Work instruction: Using the line that contains "Task: Select the Malaga, Spain port entry" as the first line and the last line of the data as the final one, give every line in that range again exactly.

Source records:
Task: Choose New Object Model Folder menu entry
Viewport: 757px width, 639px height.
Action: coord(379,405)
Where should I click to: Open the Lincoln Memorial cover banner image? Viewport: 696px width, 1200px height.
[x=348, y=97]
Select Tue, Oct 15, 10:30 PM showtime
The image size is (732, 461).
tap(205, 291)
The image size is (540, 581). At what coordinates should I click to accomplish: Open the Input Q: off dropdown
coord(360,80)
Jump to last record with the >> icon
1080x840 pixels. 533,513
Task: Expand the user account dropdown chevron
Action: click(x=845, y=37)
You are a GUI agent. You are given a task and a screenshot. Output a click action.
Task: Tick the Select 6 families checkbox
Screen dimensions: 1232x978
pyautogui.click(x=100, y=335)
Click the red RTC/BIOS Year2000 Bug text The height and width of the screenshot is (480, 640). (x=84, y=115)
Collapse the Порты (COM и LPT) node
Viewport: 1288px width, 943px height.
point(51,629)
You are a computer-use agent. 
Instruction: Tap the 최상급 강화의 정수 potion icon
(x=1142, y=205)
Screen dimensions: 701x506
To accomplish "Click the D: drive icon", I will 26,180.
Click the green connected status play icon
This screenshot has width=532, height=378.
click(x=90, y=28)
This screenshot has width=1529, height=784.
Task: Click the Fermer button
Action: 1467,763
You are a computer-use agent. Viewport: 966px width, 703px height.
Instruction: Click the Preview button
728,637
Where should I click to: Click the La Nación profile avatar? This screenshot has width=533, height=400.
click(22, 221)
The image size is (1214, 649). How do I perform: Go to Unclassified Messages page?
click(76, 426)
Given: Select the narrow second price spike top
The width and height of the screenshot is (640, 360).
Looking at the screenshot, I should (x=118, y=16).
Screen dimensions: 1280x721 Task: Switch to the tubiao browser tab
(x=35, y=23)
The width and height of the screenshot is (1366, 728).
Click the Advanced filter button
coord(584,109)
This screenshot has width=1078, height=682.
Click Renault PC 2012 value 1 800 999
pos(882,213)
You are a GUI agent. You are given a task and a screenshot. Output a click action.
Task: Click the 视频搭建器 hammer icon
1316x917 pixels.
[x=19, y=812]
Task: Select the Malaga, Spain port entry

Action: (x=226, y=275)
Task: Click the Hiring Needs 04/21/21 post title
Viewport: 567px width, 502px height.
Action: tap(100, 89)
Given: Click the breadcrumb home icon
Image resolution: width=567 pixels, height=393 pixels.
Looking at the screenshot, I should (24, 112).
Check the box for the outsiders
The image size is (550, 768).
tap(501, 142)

Answer to the exercise:
Task: Select the Malaga, Spain port entry

Action: (x=226, y=275)
Task: Click the Hiring Needs 04/21/21 post title
Viewport: 567px width, 502px height.
Action: tap(100, 89)
Given: Click the breadcrumb home icon
Image resolution: width=567 pixels, height=393 pixels.
Looking at the screenshot, I should (24, 112).
Check the box for the outsiders
The image size is (550, 768).
tap(501, 142)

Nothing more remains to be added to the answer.